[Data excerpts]
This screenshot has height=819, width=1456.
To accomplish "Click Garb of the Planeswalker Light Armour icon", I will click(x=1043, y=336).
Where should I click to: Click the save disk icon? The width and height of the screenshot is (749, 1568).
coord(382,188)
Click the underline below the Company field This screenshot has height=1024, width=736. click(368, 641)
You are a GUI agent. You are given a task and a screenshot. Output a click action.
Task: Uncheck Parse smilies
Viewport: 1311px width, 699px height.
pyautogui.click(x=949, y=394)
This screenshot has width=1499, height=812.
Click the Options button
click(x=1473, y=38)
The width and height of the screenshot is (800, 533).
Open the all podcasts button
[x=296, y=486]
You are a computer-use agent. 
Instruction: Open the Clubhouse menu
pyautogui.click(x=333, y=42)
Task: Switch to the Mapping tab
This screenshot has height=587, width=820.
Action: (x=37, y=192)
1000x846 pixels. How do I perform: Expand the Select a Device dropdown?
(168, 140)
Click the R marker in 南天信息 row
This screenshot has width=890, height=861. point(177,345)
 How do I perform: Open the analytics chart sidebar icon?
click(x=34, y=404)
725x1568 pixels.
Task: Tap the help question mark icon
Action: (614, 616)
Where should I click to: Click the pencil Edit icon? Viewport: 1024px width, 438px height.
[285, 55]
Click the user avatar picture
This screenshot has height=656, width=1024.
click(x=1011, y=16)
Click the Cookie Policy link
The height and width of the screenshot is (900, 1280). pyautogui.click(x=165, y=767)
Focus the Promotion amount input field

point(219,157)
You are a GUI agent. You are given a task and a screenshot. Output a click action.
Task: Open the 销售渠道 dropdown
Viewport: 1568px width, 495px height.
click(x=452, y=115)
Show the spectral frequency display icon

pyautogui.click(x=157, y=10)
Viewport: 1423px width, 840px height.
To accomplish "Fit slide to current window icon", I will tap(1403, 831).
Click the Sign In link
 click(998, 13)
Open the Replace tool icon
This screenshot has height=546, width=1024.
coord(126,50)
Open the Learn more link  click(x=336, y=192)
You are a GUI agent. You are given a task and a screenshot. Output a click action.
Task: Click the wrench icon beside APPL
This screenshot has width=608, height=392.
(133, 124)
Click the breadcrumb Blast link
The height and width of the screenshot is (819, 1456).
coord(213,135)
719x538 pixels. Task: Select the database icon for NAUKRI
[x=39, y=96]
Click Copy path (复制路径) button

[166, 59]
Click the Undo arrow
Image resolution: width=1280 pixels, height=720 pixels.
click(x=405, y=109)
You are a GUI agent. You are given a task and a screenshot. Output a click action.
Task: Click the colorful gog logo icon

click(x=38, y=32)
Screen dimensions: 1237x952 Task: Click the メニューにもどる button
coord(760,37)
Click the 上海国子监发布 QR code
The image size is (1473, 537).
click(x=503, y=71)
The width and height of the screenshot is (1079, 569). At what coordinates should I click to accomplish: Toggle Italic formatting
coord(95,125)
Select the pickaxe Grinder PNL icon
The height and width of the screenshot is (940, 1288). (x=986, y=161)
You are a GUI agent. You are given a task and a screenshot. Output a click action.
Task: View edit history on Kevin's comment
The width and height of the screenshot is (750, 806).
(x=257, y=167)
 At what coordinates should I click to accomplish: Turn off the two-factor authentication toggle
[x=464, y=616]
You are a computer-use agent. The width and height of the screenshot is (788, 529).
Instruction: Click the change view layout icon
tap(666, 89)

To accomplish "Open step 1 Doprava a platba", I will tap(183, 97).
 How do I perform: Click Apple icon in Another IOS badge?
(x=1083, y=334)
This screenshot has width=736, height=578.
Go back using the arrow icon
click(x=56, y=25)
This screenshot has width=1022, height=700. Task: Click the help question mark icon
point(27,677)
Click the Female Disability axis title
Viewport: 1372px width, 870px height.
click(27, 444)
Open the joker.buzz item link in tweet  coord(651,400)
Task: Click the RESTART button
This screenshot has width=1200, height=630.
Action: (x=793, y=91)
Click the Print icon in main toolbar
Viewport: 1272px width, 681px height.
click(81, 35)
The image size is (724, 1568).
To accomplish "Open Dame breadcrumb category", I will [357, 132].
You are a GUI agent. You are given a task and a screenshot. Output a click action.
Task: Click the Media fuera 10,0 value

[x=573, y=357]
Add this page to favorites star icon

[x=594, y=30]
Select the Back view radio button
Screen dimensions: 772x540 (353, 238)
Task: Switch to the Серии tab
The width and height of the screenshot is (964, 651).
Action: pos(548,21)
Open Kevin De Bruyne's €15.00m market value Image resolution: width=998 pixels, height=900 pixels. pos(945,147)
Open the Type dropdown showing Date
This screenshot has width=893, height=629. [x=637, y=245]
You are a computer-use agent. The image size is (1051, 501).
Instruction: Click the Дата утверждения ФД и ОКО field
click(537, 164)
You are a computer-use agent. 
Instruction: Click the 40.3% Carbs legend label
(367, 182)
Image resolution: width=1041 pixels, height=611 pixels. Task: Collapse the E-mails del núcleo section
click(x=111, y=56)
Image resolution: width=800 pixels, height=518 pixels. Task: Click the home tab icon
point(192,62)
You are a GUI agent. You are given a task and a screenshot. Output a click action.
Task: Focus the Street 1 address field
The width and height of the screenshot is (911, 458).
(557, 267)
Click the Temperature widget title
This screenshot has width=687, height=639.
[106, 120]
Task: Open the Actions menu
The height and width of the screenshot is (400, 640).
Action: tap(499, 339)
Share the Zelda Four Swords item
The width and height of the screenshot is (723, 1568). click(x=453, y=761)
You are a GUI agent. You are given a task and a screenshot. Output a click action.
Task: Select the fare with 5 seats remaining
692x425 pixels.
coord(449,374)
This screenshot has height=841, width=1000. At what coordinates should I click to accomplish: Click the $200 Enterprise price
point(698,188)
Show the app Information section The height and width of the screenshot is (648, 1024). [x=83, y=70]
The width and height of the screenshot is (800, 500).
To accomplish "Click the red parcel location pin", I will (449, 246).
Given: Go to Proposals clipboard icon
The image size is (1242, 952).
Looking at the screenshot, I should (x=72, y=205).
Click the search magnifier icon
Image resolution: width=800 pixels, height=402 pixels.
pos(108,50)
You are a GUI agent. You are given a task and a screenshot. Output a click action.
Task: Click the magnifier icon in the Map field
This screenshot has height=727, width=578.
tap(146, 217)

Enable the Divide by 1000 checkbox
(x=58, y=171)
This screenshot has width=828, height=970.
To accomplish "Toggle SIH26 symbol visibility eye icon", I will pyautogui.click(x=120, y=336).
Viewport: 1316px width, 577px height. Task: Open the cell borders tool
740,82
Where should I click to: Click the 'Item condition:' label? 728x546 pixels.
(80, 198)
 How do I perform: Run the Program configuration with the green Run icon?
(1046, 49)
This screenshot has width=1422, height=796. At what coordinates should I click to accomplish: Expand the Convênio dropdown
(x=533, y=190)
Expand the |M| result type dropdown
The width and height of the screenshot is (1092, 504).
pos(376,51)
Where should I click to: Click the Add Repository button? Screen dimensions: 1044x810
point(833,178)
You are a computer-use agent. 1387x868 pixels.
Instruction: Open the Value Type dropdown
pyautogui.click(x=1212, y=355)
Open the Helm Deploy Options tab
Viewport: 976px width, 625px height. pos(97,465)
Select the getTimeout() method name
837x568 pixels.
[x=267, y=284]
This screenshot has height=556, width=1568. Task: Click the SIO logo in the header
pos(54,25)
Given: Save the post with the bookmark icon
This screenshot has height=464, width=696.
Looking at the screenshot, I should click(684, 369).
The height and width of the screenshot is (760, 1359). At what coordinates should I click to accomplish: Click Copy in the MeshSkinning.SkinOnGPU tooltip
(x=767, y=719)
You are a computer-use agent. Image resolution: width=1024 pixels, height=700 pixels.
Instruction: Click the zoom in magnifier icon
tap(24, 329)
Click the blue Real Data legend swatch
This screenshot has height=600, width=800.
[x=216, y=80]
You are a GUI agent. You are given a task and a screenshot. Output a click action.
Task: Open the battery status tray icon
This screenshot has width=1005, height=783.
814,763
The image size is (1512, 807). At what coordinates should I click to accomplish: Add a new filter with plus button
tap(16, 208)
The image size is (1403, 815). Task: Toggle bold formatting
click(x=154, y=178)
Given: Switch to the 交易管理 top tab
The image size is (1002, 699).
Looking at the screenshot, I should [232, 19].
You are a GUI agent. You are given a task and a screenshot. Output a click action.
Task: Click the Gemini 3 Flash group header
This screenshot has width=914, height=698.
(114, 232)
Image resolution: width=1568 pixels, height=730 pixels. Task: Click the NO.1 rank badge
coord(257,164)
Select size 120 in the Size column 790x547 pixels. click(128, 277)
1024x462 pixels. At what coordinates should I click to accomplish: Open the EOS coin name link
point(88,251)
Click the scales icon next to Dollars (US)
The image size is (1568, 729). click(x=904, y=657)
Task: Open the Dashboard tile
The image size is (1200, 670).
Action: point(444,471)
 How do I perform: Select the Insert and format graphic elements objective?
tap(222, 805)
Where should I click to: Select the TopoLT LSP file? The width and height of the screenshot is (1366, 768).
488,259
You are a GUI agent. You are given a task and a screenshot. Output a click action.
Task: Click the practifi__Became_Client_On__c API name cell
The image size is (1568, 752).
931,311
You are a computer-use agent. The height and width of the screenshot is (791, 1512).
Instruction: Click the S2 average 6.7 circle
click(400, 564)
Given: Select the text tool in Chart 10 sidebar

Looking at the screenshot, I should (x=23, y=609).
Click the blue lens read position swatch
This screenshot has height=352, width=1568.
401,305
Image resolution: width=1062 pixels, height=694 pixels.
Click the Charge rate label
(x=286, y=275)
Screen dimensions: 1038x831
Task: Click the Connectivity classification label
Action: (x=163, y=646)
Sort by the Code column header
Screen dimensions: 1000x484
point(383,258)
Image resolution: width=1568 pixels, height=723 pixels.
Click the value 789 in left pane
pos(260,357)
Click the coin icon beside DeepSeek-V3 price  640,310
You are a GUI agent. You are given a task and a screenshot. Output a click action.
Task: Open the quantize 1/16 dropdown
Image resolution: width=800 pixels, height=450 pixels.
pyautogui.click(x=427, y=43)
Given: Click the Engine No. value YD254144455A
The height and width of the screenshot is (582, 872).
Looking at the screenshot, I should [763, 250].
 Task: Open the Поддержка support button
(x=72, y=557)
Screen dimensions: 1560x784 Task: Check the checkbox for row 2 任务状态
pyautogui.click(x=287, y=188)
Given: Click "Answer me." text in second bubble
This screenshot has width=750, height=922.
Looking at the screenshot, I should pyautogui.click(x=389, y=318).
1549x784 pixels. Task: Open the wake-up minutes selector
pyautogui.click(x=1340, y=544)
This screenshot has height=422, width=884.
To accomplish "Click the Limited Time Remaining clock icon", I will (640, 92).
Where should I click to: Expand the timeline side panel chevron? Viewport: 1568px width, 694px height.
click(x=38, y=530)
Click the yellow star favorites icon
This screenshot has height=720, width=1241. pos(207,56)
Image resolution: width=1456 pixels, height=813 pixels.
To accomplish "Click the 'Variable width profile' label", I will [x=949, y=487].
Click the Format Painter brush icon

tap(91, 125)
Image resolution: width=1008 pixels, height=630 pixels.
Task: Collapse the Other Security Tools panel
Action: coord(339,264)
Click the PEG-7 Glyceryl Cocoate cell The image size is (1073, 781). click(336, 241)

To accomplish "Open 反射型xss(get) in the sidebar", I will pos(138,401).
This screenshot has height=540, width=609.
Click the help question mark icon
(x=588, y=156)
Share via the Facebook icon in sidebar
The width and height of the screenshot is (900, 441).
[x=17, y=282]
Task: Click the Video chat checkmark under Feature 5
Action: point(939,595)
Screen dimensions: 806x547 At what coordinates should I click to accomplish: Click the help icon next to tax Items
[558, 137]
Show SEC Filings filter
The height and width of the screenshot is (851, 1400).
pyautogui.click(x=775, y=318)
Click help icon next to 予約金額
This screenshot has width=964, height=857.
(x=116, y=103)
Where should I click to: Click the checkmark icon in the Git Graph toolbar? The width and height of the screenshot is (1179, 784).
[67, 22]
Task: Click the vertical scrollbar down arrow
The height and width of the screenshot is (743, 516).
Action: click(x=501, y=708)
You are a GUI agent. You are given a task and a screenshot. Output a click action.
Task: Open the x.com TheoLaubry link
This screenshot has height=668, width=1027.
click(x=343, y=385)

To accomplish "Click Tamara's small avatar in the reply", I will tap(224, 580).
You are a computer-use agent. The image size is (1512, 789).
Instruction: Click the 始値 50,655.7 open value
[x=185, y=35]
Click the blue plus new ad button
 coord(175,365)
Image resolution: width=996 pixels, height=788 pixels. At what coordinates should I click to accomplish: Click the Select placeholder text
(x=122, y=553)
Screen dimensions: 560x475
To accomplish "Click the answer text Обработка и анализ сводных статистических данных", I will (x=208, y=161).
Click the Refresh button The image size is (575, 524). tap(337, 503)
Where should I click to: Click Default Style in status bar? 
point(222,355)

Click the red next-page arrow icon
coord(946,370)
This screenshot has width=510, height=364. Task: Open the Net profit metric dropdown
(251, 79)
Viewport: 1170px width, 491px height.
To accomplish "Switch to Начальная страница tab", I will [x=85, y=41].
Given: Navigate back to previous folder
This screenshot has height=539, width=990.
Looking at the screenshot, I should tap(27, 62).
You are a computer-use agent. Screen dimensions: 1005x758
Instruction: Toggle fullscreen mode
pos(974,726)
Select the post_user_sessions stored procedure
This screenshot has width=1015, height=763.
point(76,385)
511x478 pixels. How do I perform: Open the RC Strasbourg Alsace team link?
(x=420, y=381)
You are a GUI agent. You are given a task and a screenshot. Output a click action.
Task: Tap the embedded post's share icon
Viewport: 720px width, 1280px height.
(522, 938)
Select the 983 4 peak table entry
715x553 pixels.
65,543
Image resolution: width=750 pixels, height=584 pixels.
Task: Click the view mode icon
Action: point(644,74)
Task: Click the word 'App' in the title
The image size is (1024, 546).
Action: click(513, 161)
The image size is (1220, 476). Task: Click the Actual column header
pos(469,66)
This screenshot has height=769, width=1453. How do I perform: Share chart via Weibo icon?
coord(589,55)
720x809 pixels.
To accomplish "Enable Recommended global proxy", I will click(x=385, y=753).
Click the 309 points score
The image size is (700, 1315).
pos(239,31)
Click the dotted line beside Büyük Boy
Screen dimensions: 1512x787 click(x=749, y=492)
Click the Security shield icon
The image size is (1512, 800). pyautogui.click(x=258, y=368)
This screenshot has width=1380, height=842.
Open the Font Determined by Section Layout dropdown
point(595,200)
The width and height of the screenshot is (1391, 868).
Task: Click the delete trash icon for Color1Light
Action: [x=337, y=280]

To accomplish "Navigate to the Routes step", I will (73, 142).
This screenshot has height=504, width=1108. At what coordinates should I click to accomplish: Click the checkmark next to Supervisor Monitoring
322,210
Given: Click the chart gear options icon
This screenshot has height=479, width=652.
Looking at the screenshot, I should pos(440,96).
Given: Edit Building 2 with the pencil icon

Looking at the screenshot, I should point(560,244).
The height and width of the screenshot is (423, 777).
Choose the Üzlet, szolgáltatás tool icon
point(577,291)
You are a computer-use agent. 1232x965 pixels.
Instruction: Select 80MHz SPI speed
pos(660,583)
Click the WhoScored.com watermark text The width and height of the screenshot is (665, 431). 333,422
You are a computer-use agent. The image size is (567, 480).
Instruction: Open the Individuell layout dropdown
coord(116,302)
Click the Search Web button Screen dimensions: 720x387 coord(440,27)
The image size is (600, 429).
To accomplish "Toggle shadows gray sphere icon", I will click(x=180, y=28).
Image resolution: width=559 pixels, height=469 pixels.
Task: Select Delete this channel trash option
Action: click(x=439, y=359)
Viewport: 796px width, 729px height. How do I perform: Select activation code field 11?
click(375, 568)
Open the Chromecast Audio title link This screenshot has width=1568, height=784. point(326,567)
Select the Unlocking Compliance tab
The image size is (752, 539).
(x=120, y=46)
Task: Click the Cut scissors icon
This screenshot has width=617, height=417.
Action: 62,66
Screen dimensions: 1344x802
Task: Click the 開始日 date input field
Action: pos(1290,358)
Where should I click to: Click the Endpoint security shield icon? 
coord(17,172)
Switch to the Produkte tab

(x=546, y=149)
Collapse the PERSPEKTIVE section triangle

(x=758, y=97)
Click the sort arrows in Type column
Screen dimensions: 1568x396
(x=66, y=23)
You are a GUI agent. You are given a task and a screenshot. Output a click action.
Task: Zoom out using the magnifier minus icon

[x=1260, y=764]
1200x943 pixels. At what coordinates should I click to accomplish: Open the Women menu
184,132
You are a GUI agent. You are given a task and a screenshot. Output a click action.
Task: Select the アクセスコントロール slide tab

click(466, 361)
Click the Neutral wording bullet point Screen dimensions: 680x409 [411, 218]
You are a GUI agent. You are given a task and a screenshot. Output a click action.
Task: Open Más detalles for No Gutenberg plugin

* **Work instructions**: From the data above, reproduce word for word the lines running from the line with "in second bubble" to the line with "Click help icon next to 予約金額", ends included.

* **Finished exercise**:
Given: Click "Answer me." text in second bubble
This screenshot has width=750, height=922.
Looking at the screenshot, I should pyautogui.click(x=389, y=318).
1549x784 pixels. Task: Open the wake-up minutes selector
pyautogui.click(x=1340, y=544)
This screenshot has height=422, width=884.
To accomplish "Click the Limited Time Remaining clock icon", I will (640, 92).
Where should I click to: Expand the timeline side panel chevron? Viewport: 1568px width, 694px height.
click(x=38, y=530)
Click the yellow star favorites icon
This screenshot has height=720, width=1241. pos(207,56)
Image resolution: width=1456 pixels, height=813 pixels.
To accomplish "Click the 'Variable width profile' label", I will [x=949, y=487].
Click the Format Painter brush icon

tap(91, 125)
Image resolution: width=1008 pixels, height=630 pixels.
Task: Collapse the Other Security Tools panel
Action: coord(339,264)
Click the PEG-7 Glyceryl Cocoate cell The image size is (1073, 781). click(336, 241)

To accomplish "Open 反射型xss(get) in the sidebar", I will pos(138,401).
This screenshot has height=540, width=609.
Click the help question mark icon
(x=588, y=156)
Share via the Facebook icon in sidebar
The width and height of the screenshot is (900, 441).
[x=17, y=282]
Task: Click the Video chat checkmark under Feature 5
Action: point(939,595)
Screen dimensions: 806x547 At what coordinates should I click to accomplish: Click the help icon next to tax Items
[558, 137]
Show SEC Filings filter
The height and width of the screenshot is (851, 1400).
pyautogui.click(x=775, y=318)
Click help icon next to 予約金額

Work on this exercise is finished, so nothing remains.